Principle Seven: Surprise
This is put last on purpose, for surprise is the first principle of offensive combat. However, the privilege of striking the first blow is a luxury we must usually grant to our attacker, so in a sense there can be no strategic surprise in defense. But that does not mean that the defender cannot achieve tactical surprise. By doing what our assailant least expects us to do, we may throw him completely off.
As we have seen, what he usually least suspects is instant, violent counterattack, so the principle of aggressiveness is closely tied to threat of surprise. One of the most hilarious episodes in recent cinema presents a bank teller debating the spelling of a written demand passed through the wicket by the bank robber. The whole affair shifts from banditry to an argument about whether the money can be handed over in the face of so badly constructed a missive.
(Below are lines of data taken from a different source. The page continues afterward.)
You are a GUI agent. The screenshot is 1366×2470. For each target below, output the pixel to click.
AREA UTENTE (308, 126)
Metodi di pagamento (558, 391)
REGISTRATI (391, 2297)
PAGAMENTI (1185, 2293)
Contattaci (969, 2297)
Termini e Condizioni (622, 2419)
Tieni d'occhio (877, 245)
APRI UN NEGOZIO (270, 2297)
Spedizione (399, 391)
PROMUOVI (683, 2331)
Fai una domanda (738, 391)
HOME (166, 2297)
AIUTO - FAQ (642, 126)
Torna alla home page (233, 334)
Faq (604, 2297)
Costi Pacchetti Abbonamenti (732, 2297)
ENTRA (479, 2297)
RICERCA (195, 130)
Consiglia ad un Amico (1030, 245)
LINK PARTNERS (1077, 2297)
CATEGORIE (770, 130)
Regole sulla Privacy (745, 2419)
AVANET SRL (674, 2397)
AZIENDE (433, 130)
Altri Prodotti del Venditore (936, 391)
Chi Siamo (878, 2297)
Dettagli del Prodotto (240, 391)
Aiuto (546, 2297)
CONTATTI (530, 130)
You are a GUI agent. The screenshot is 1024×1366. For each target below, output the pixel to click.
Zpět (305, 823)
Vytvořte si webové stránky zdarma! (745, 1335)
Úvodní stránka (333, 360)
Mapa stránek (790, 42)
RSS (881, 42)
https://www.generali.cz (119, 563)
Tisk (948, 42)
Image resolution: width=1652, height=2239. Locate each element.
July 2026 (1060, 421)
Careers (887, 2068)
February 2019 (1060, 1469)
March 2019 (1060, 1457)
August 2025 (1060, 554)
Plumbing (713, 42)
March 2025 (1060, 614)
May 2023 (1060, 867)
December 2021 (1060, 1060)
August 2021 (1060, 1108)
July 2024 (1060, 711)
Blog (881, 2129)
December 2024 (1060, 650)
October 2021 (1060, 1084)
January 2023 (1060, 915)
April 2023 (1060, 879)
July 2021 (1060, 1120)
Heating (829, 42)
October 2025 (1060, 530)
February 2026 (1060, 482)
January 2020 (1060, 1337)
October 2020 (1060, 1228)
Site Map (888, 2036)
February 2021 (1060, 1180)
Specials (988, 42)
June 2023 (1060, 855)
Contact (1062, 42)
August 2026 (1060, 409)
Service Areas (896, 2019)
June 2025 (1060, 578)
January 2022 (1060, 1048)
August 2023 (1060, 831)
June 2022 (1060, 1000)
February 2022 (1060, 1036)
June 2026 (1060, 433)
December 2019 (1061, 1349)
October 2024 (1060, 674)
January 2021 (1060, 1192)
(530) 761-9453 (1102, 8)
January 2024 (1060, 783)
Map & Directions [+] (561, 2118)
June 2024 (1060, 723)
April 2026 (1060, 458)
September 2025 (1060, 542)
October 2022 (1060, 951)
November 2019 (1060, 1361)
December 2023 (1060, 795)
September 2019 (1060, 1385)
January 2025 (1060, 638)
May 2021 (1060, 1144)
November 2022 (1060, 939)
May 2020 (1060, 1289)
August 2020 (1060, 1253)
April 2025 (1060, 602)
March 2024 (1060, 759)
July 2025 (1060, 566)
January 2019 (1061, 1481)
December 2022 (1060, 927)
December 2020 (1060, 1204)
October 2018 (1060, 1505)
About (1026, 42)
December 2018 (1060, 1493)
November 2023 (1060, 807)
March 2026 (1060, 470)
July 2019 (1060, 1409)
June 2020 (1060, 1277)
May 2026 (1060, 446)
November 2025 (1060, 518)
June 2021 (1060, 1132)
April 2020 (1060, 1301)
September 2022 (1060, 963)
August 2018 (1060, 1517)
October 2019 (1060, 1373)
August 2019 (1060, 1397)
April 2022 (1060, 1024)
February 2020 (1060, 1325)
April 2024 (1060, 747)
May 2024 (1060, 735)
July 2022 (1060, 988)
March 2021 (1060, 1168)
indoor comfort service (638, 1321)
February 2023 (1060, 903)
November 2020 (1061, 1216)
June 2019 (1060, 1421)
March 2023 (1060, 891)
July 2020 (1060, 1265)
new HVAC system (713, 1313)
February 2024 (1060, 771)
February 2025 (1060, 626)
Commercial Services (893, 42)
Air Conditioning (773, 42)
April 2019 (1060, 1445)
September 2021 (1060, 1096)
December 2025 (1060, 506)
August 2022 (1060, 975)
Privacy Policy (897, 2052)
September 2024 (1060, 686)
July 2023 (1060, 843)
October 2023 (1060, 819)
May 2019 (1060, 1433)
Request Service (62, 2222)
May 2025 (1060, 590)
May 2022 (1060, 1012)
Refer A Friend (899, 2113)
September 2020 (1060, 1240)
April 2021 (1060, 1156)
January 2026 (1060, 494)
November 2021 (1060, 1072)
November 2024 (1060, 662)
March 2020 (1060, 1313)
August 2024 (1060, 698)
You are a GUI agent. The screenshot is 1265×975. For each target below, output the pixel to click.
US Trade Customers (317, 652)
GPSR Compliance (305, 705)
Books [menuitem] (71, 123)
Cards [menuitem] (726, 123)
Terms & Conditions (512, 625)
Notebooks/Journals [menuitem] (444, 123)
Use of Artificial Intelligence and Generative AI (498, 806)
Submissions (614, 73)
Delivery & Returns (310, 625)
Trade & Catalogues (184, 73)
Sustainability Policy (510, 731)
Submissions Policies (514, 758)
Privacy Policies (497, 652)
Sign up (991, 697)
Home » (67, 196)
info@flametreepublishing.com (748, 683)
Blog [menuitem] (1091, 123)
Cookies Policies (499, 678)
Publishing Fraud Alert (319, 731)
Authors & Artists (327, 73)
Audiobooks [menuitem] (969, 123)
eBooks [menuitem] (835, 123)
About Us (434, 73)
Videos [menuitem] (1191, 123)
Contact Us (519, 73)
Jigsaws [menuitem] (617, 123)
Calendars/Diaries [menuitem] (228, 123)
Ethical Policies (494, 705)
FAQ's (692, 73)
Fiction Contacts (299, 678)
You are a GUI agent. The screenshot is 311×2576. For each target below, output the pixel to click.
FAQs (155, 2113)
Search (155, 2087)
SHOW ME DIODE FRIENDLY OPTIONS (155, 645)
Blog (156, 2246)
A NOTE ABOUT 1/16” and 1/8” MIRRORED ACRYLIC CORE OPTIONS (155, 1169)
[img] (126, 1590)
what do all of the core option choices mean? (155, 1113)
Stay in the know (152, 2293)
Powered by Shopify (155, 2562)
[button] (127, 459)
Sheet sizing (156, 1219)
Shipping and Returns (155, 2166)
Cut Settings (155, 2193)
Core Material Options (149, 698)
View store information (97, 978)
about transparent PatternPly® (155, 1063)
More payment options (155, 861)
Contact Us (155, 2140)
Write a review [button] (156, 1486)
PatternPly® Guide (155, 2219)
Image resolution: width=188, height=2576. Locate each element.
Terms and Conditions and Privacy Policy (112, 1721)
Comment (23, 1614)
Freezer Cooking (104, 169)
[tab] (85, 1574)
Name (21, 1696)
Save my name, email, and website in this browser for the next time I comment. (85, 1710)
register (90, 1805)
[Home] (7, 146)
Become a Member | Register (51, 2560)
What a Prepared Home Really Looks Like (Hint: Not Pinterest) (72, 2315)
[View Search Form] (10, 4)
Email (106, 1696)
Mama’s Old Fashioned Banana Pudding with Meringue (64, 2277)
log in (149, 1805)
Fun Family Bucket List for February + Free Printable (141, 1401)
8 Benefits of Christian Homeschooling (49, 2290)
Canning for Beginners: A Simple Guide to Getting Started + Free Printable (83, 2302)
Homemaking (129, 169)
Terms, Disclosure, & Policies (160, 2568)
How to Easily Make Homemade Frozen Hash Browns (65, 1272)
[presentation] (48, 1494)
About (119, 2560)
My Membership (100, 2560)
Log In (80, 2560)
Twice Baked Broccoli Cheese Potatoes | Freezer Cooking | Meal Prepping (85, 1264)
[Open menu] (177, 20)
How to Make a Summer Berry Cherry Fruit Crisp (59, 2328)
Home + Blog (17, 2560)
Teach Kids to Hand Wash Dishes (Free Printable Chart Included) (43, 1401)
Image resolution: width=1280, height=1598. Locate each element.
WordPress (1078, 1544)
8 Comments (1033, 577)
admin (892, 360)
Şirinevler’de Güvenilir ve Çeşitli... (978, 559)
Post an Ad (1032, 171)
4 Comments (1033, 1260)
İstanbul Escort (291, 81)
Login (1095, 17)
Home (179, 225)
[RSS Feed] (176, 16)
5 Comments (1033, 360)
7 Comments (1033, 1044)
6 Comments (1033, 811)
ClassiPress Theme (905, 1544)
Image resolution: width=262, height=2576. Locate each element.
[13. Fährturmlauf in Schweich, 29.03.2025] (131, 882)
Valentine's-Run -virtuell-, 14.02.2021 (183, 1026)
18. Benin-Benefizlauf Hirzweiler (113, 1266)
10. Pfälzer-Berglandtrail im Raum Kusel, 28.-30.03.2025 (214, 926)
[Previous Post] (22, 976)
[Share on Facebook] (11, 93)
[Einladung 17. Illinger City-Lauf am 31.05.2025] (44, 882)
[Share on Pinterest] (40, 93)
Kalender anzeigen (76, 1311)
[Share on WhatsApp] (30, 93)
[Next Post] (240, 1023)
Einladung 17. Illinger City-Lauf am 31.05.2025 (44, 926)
Pretty far-fetched, of course, but still stimulating. The unexpected is disconcerting. A disconcerted felon is momentarily less in charge of his own thoughts than the moment just before or just after. At that moment, his victim may be able to turn the tables.
On a realistic note, I can point out that in every single successful defense against violent attack that I know of and I have studied this matter for nearly three decades -the attacker was totally surprised when his victim did not wilt.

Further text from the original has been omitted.